### WORK REQUIRED
From first line to last, the records below are to be duplicated exactly.

### MATERIAL FOR THIS TASK
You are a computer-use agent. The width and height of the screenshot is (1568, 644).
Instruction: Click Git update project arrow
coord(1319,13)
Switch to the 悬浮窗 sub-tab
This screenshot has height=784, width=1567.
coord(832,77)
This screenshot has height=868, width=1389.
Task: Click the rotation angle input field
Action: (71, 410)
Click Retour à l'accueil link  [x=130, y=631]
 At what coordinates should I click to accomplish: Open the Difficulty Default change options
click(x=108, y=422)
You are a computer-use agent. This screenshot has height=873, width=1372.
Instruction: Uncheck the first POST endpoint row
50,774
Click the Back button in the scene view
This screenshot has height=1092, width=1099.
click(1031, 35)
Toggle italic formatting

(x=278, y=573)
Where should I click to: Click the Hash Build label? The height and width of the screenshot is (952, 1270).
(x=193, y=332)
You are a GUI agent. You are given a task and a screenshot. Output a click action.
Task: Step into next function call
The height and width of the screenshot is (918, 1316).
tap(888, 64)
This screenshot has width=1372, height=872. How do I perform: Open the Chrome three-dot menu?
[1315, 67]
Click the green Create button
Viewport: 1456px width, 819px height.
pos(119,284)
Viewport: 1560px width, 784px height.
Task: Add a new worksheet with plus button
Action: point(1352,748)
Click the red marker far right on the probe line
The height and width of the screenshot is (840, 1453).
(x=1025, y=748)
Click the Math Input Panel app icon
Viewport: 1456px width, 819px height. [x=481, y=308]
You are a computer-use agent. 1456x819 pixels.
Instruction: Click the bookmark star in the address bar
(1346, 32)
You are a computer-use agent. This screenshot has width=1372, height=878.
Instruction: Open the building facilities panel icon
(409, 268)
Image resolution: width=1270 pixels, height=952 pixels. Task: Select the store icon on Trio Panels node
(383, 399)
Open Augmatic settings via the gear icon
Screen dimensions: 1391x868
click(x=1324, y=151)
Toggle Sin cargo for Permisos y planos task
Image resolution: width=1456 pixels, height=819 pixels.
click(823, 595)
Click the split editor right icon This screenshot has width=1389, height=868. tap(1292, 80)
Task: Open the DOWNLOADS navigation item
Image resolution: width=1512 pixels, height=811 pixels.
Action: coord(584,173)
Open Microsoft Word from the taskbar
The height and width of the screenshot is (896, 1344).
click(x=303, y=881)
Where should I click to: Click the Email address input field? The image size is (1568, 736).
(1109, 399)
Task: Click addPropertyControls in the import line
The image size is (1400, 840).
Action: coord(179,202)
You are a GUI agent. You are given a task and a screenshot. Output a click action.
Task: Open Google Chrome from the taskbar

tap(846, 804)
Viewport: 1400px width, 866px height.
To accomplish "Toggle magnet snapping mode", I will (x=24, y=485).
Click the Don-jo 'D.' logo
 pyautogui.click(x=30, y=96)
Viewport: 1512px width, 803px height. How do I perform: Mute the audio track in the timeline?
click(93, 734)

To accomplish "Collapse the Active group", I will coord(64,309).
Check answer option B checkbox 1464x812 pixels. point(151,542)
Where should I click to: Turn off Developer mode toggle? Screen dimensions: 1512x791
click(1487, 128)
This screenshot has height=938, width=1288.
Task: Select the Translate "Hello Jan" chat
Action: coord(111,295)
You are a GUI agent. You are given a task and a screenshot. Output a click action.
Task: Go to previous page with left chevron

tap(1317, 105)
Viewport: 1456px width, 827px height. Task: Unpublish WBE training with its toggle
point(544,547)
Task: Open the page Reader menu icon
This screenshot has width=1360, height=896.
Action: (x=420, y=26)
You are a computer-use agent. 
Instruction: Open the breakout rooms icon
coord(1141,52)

### ANSWER TO THE EXERCISE
You are a computer-use agent. The width and height of the screenshot is (1568, 644).
Instruction: Click Git update project arrow
coord(1319,13)
Switch to the 悬浮窗 sub-tab
This screenshot has height=784, width=1567.
coord(832,77)
This screenshot has height=868, width=1389.
Task: Click the rotation angle input field
Action: (71, 410)
Click Retour à l'accueil link  [x=130, y=631]
 At what coordinates should I click to accomplish: Open the Difficulty Default change options
click(x=108, y=422)
You are a computer-use agent. This screenshot has height=873, width=1372.
Instruction: Uncheck the first POST endpoint row
50,774
Click the Back button in the scene view
This screenshot has height=1092, width=1099.
click(1031, 35)
Toggle italic formatting

(x=278, y=573)
Where should I click to: Click the Hash Build label? The height and width of the screenshot is (952, 1270).
(x=193, y=332)
You are a GUI agent. You are given a task and a screenshot. Output a click action.
Task: Step into next function call
The height and width of the screenshot is (918, 1316).
tap(888, 64)
This screenshot has width=1372, height=872. How do I perform: Open the Chrome three-dot menu?
[1315, 67]
Click the green Create button
Viewport: 1456px width, 819px height.
pos(119,284)
Viewport: 1560px width, 784px height.
Task: Add a new worksheet with plus button
Action: point(1352,748)
Click the red marker far right on the probe line
The height and width of the screenshot is (840, 1453).
(x=1025, y=748)
Click the Math Input Panel app icon
Viewport: 1456px width, 819px height. [x=481, y=308]
You are a computer-use agent. 1456x819 pixels.
Instruction: Click the bookmark star in the address bar
(1346, 32)
You are a computer-use agent. This screenshot has width=1372, height=878.
Instruction: Open the building facilities panel icon
(409, 268)
Image resolution: width=1270 pixels, height=952 pixels. Task: Select the store icon on Trio Panels node
(383, 399)
Open Augmatic settings via the gear icon
Screen dimensions: 1391x868
click(x=1324, y=151)
Toggle Sin cargo for Permisos y planos task
Image resolution: width=1456 pixels, height=819 pixels.
click(823, 595)
Click the split editor right icon This screenshot has width=1389, height=868. tap(1292, 80)
Task: Open the DOWNLOADS navigation item
Image resolution: width=1512 pixels, height=811 pixels.
Action: coord(584,173)
Open Microsoft Word from the taskbar
The height and width of the screenshot is (896, 1344).
click(x=303, y=881)
Where should I click to: Click the Email address input field? The image size is (1568, 736).
(1109, 399)
Task: Click addPropertyControls in the import line
The image size is (1400, 840).
Action: coord(179,202)
You are a GUI agent. You are given a task and a screenshot. Output a click action.
Task: Open Google Chrome from the taskbar

tap(846, 804)
Viewport: 1400px width, 866px height.
To accomplish "Toggle magnet snapping mode", I will (x=24, y=485).
Click the Don-jo 'D.' logo
 pyautogui.click(x=30, y=96)
Viewport: 1512px width, 803px height. How do I perform: Mute the audio track in the timeline?
click(93, 734)

To accomplish "Collapse the Active group", I will coord(64,309).
Check answer option B checkbox 1464x812 pixels. point(151,542)
Where should I click to: Turn off Developer mode toggle? Screen dimensions: 1512x791
click(1487, 128)
This screenshot has height=938, width=1288.
Task: Select the Translate "Hello Jan" chat
Action: coord(111,295)
You are a GUI agent. You are given a task and a screenshot. Output a click action.
Task: Go to previous page with left chevron

tap(1317, 105)
Viewport: 1456px width, 827px height. Task: Unpublish WBE training with its toggle
point(544,547)
Task: Open the page Reader menu icon
This screenshot has width=1360, height=896.
Action: (x=420, y=26)
You are a computer-use agent. 
Instruction: Open the breakout rooms icon
coord(1141,52)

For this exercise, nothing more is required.